If we seek to apply the biblical axiom ’love your neighbor as yourself’ to ethnic communities, then we can phrase it ’love your ethnic neighbor as yourself’. This fundamental idea of scripture, indeed the second command next only to loving God’, assumes that we do in fact love ourselves. Loving oneself is not wrong, it is fundamental to our nature and being as humans, as God created us and intends for us. Loving oneself *too* much, of course, is when a good thing goes wrong. But loving oneself too little can also be unhealthy. We seek balance, self-awareneness and self-control in all things.
With love of self in balance, grounded in love for God, we are called upon to extend such love to others, in this case ethnic others.
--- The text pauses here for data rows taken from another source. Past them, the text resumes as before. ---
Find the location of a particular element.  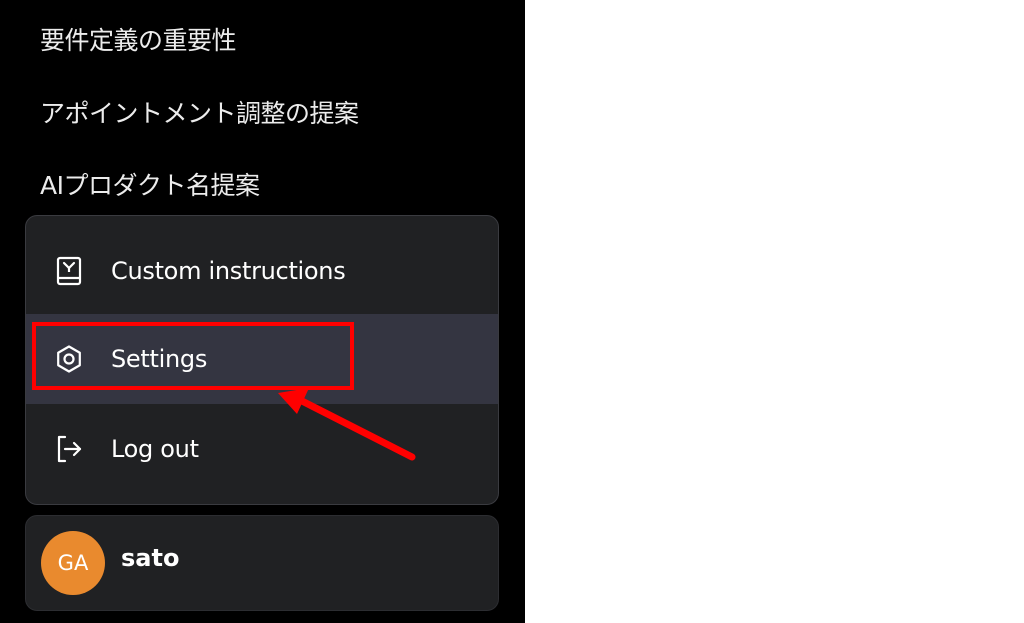

history-item-ai-product: AIプロダクト名提案 is located at coordinates (150, 184).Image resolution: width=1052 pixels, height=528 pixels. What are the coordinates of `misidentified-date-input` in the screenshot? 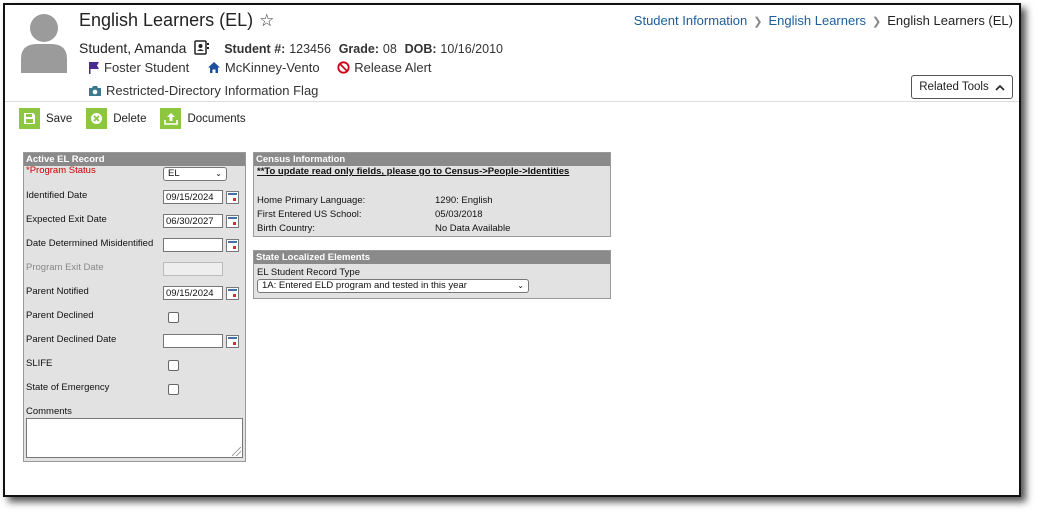 It's located at (193, 245).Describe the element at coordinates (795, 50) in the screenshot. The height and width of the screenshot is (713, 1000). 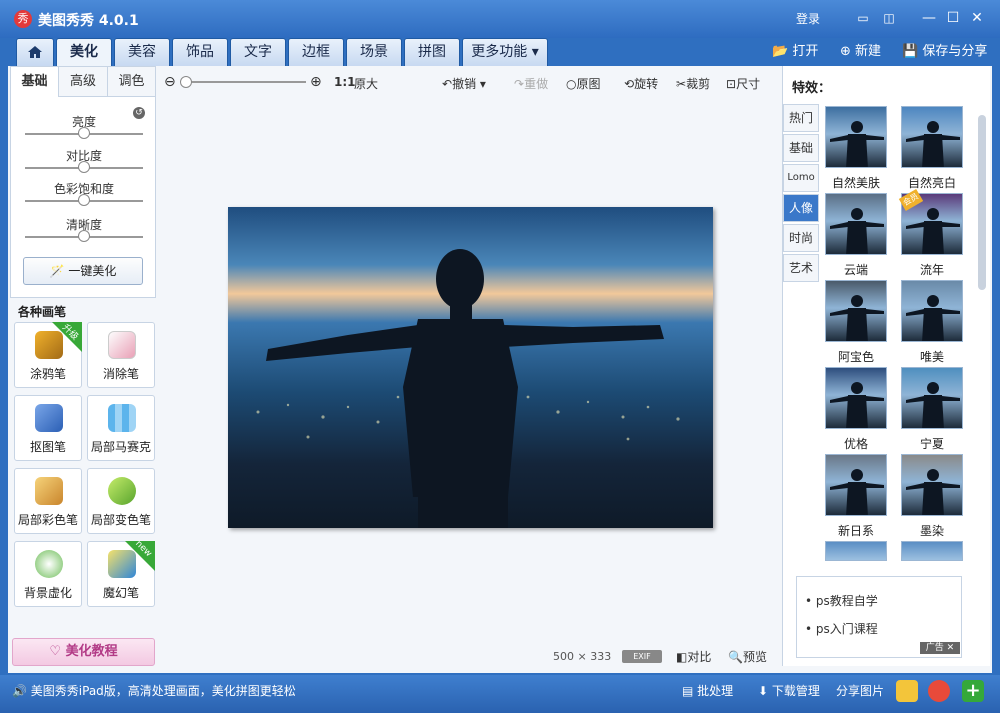
I see `open-button: 📂 打开` at that location.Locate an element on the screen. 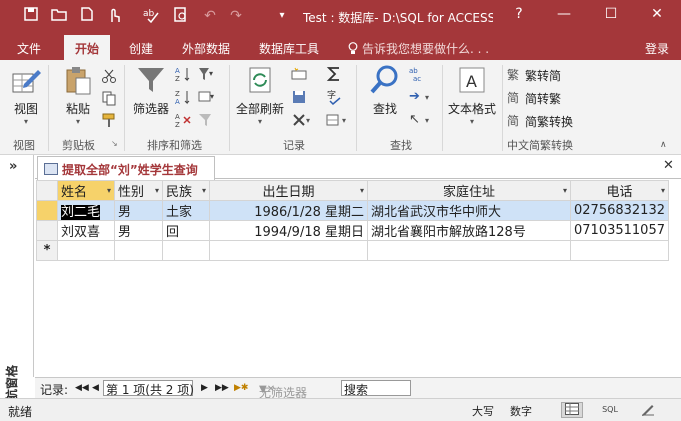  view-button: 视图 ▾ is located at coordinates (26, 95).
One of the most beautiful passages of scriptures capturing both of these angles, and even a third, is Lk 7:5 – “elders of the Jews” come to the Jewish Jesus not just casually asking, but “pleading with him” to heal the servant of a Roman centurion on grounds that “he loves our nation and has built us a synagogue.” With its reference to “synagogue,” this passage is rich in thought for interreligious relations both in Jesus’ day and our own global world, but to focus on the ethnic side, here we have reference to ’love of nation’, or in Greek, ’love of ethnos’, coming from three different angles: the Jews, the Roman centurion and Jesus, all together! And the center of the Jewish appeal and, thus also, Jesus willing response is precisely ’love of nation’, in this case the Jewish nation.
What thoughts does such a reflection on scripture stir in your mind and heart? What does scripture teach us, both in word and illustrative action, about ’loving our ethnic neighbor as ourselves’?